Zły sygnał z USA wystraszył giełdy

Dzisiejszy gorszy od oczekiwań odczyt wskaźnika ADP, który obrazuje zmianę liczby etatów i stanowi "przedsmak" piątkowych danych o zmianie liczby miejsc pracy w amerykańskim sektorze pozarolniczym, zdecydowanie zmroził nastroje na rynkach. W Europie spadki widocznie się pogłębiły, zaś tam, gdzie tliła się nutka optymizmu, przed końcem dnia wyraźnie przygasła.


 Dzisiejszy gorszy od oczekiwań odczyt wskaźnika ADP, który obrazuje zmianę liczby etatów i stanowi "przedsmak" piątkowych danych o zmianie liczby miejsc pracy  w amerykańskim sektorze pozarolniczym, zdecydowanie zmroził nastroje na rynkach.  W Europie spadki widocznie się pogłębiły, zaś tam, gdzie tliła się nutka optymizmu, przed końcem dnia wyraźnie przygasła.

Zadanie a:
Odpowiedz na pytania do tekstu o giełdach:
(i) Jaką zmianę obrazuje wskaźnik ADP?
(ii) Na które dane jest on „przedsmakiem”?
(iii) Co stało się ze spadkami w Europie?

Zapisane dane:
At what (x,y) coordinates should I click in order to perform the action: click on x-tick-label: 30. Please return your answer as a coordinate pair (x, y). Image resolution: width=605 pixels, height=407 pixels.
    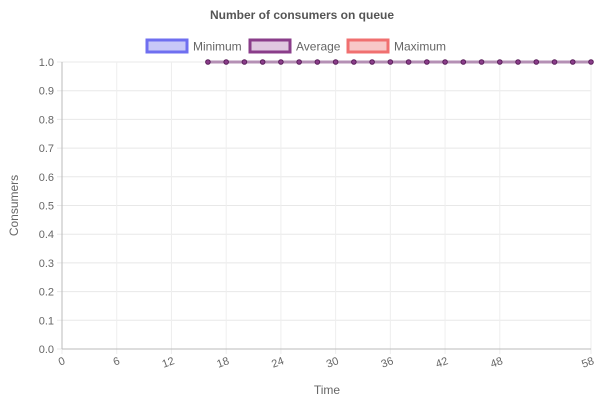
    Looking at the image, I should click on (333, 362).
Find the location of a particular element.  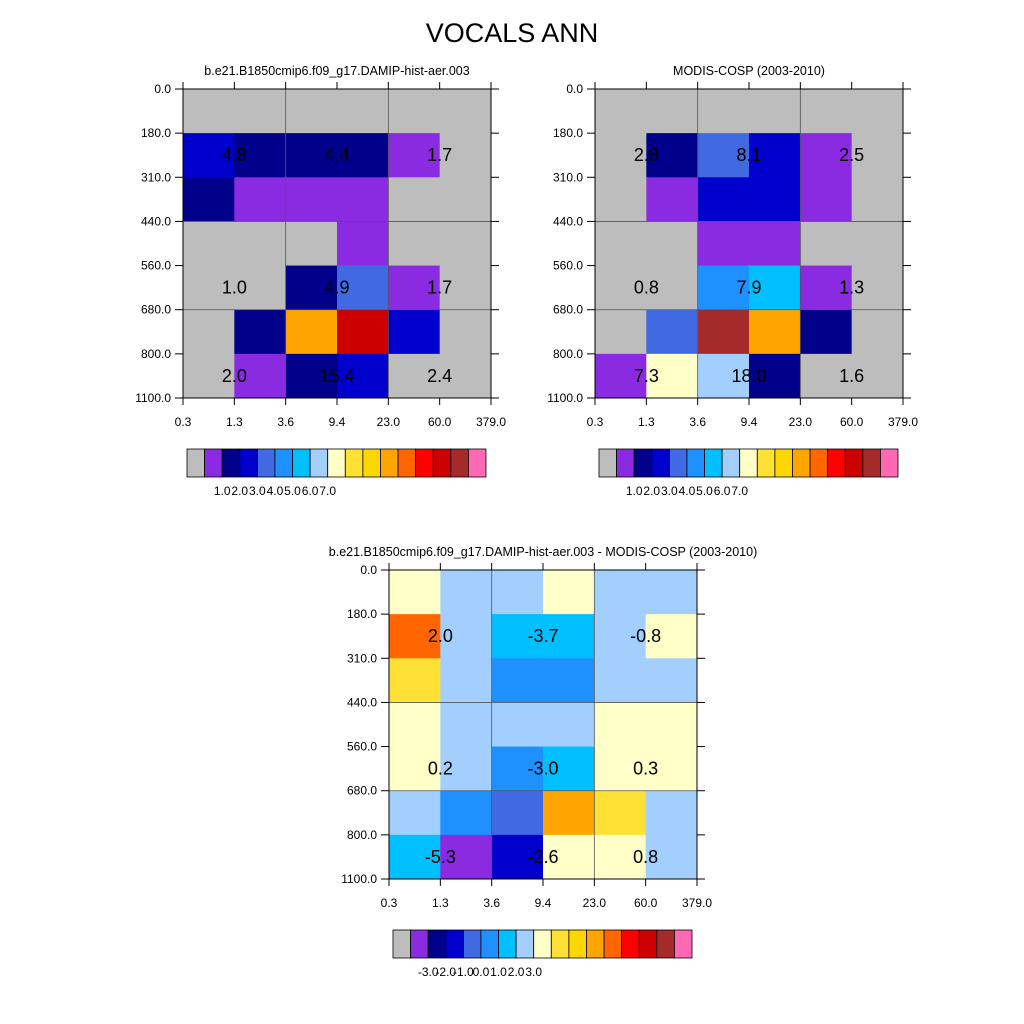

colorbar-label: 5.0 is located at coordinates (704, 491).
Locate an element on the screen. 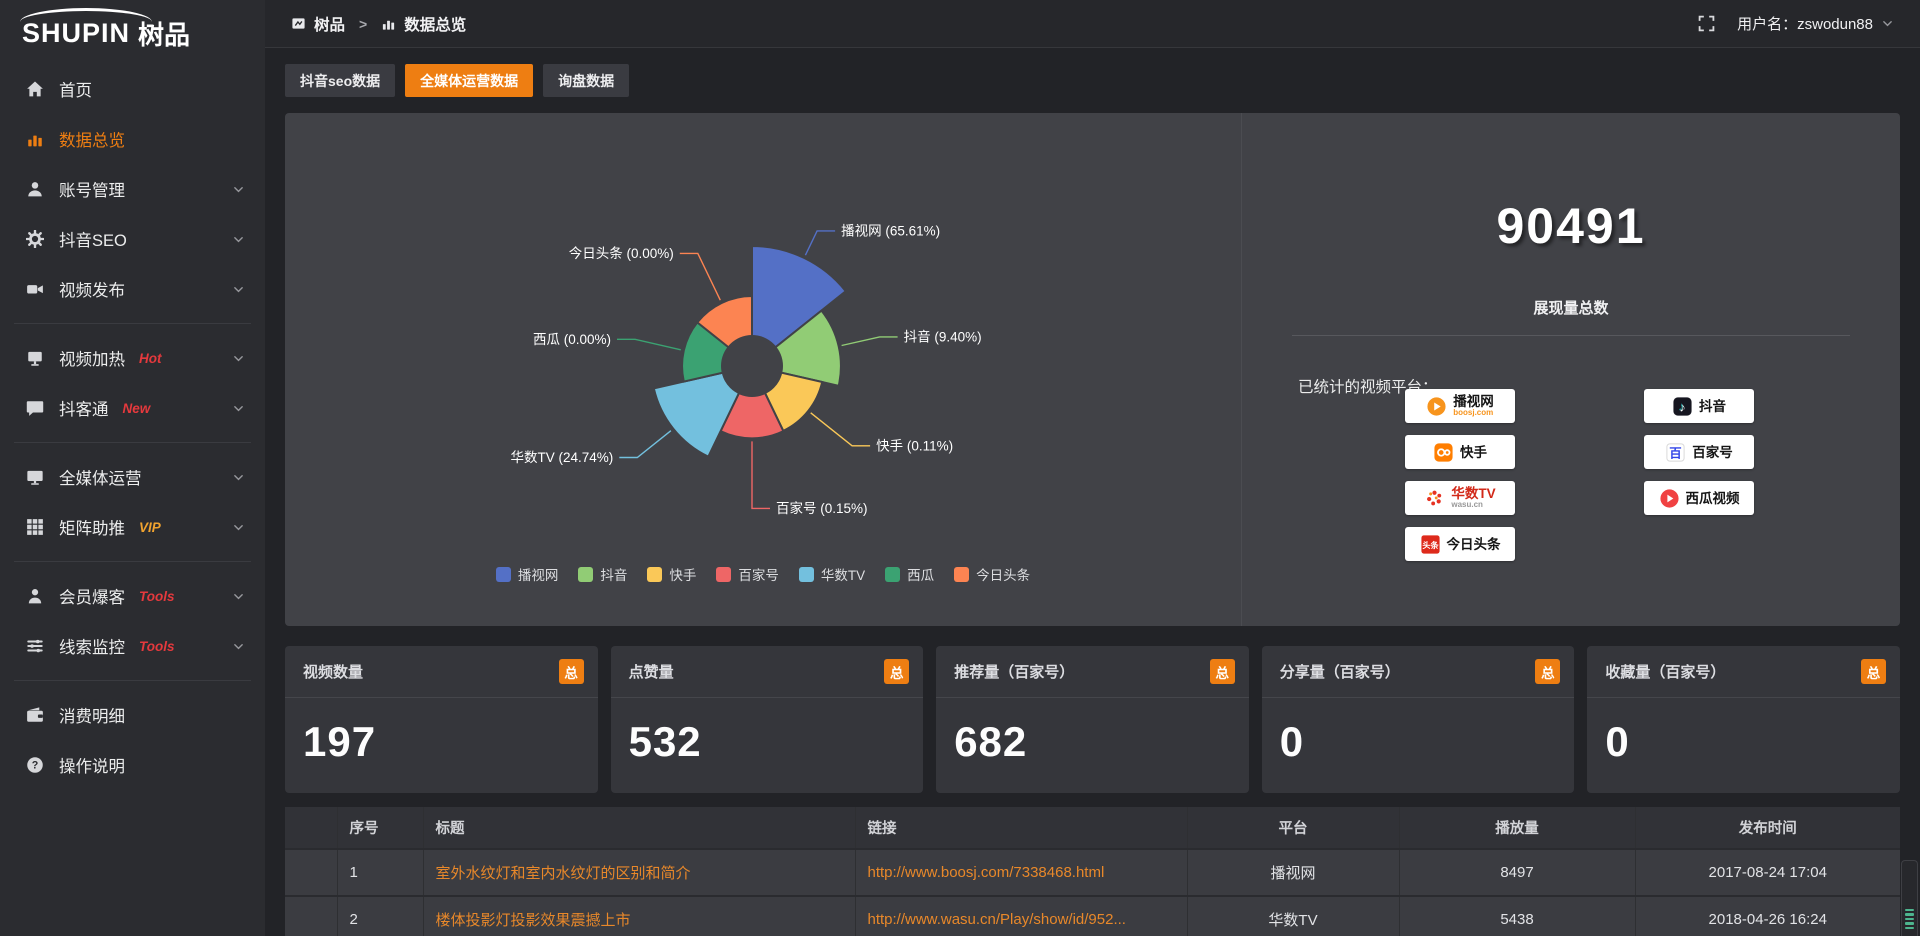 This screenshot has width=1920, height=936. chat-icon is located at coordinates (35, 408).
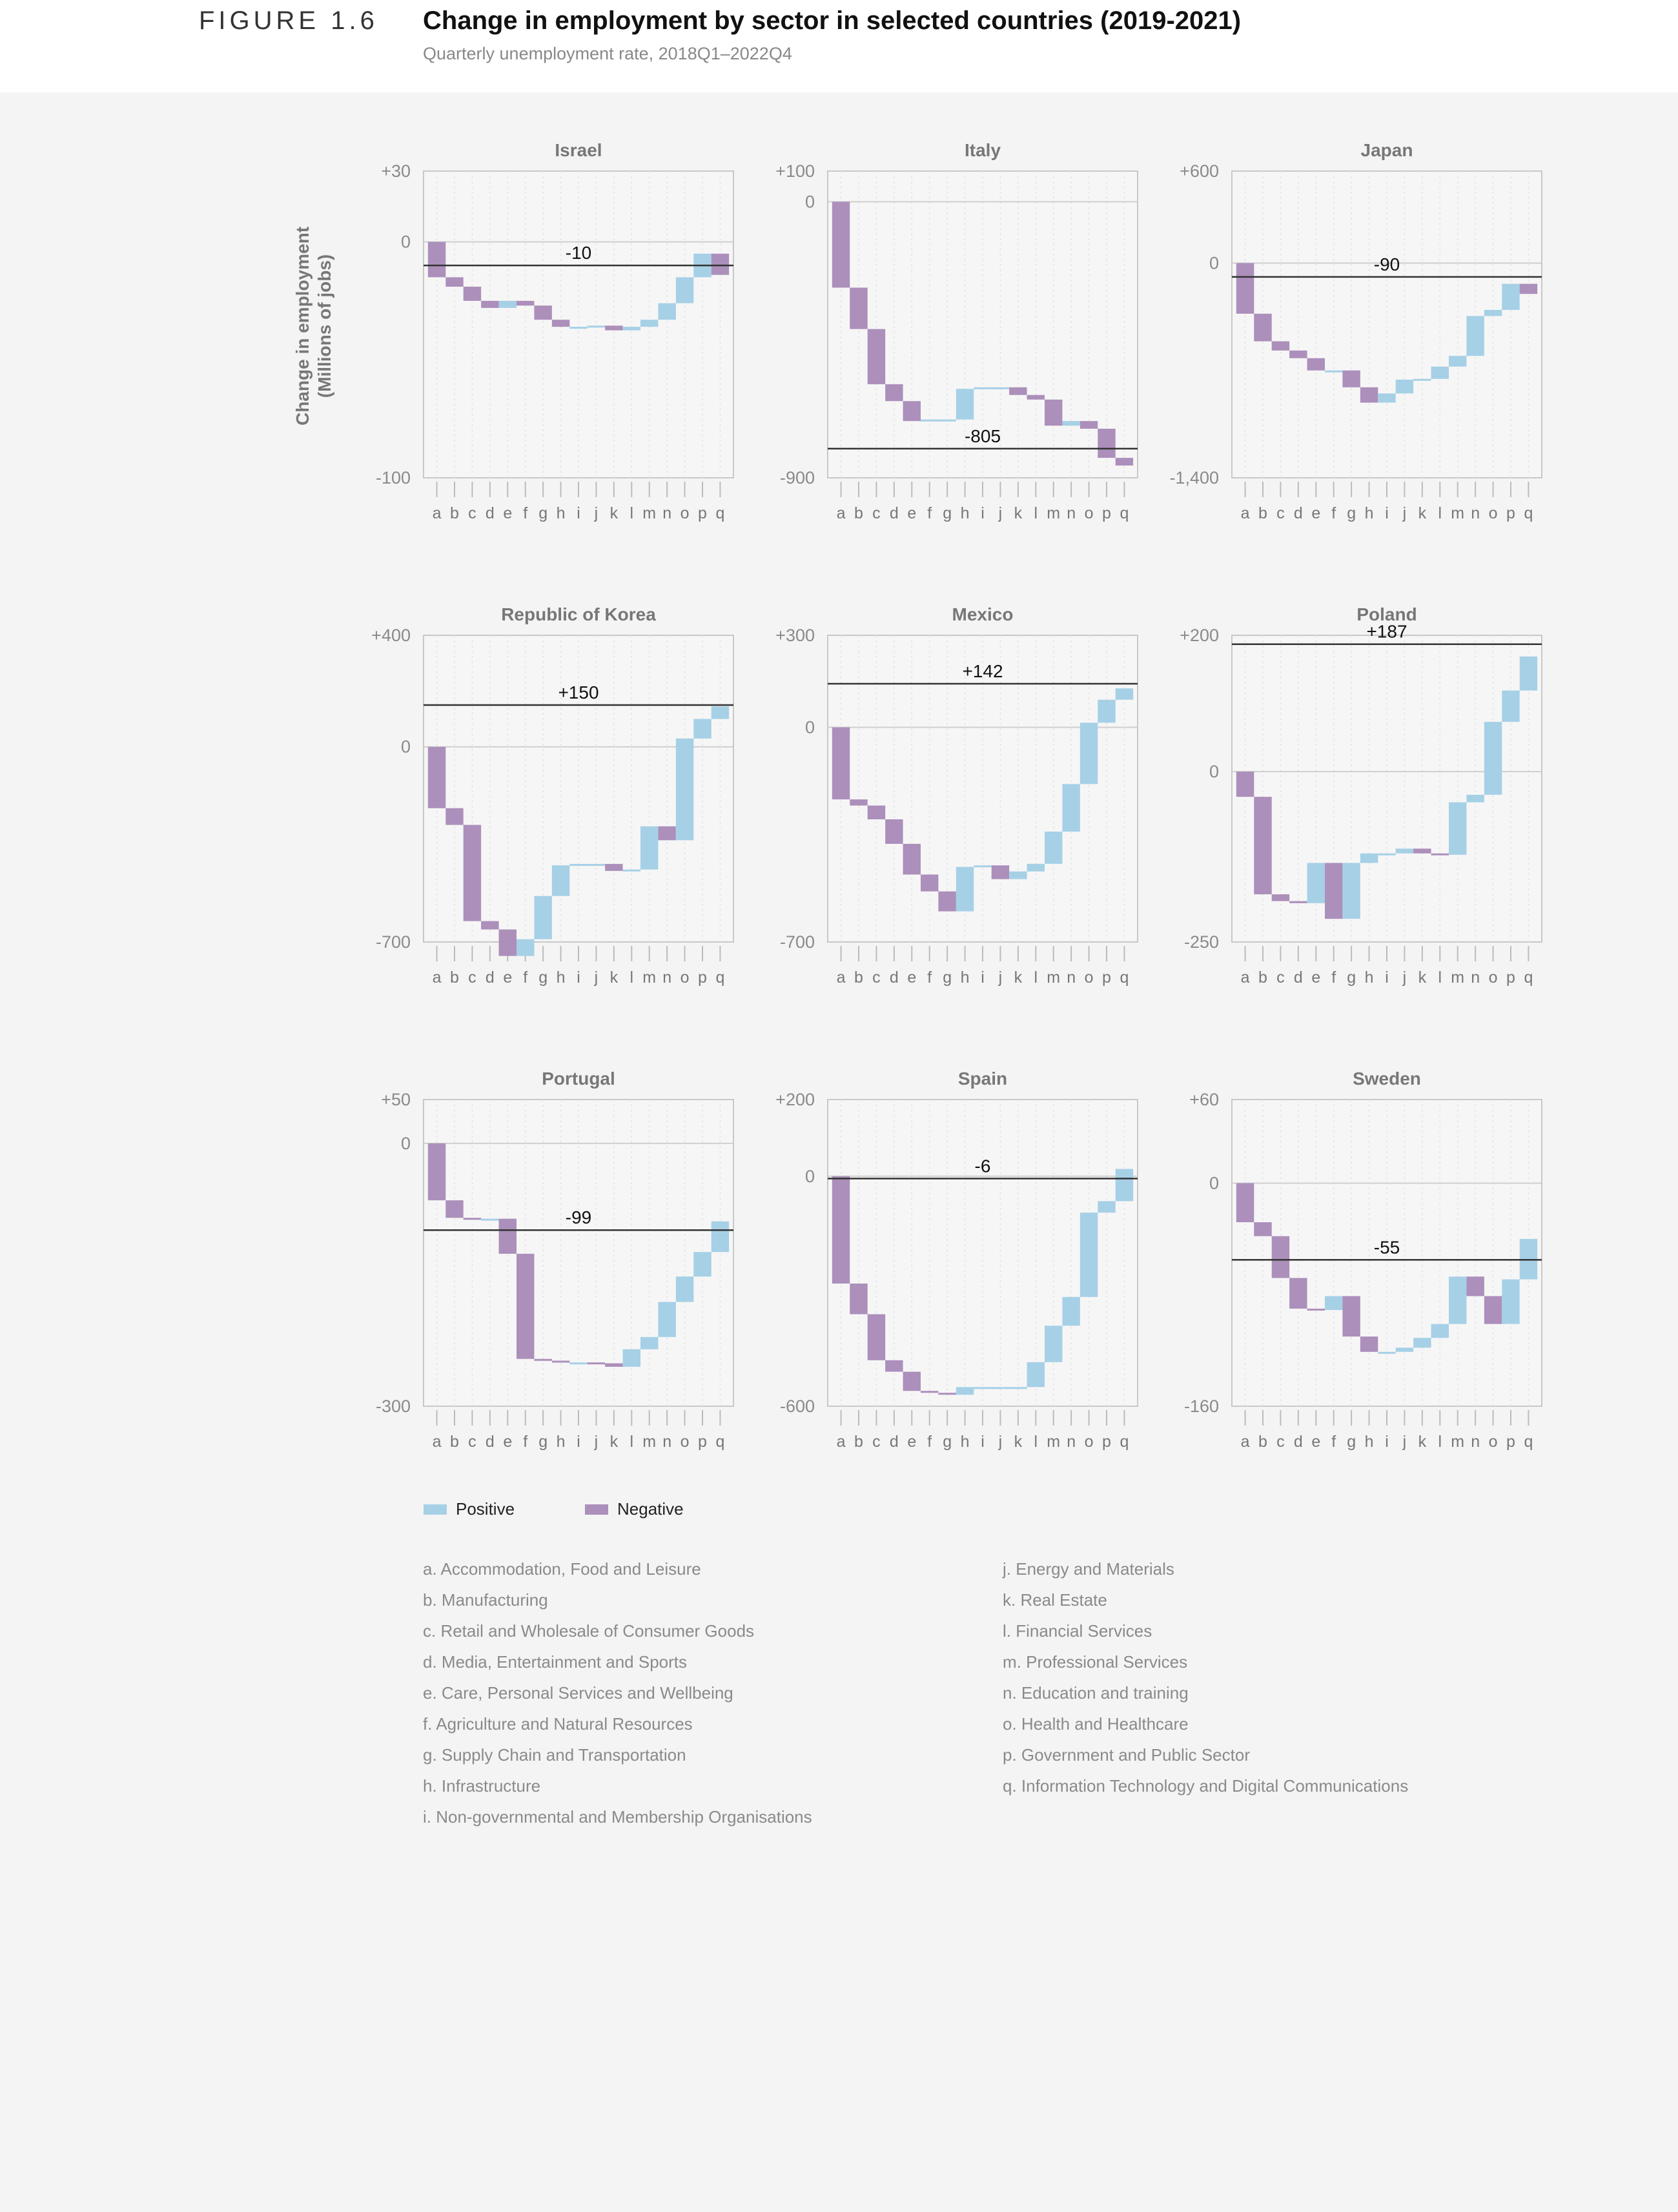 Image resolution: width=1678 pixels, height=2212 pixels. Describe the element at coordinates (983, 150) in the screenshot. I see `panel-title: Italy` at that location.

Zadanie b:
Przedstaw w formie listy numerowanej wiersze zapisanych danych. Zacznij od pierwszego wiersza i zakończ na wierszu, który zawiera „Looking at the”, z pominięciem pustych wierszy i bez umieszczania obrazów w odpowiedzi.

Odpowiedź pisemna a:
(i) Zmianę liczby etatów.
(ii) Na piątkowe dane o zmianie liczby miejsc pracy w amerykańskim sektorze pozarolniczym.
(iii) Widocznie się pogłębiły.

Odpowiedź pisemna b:
1. At what (x,y) coordinates should I click in order to perform the action: click on x-tick-label: 30. Please return your answer as a coordinate pair (x, y). Image resolution: width=605 pixels, height=407 pixels.
2.     Looking at the image, I should click on (333, 362).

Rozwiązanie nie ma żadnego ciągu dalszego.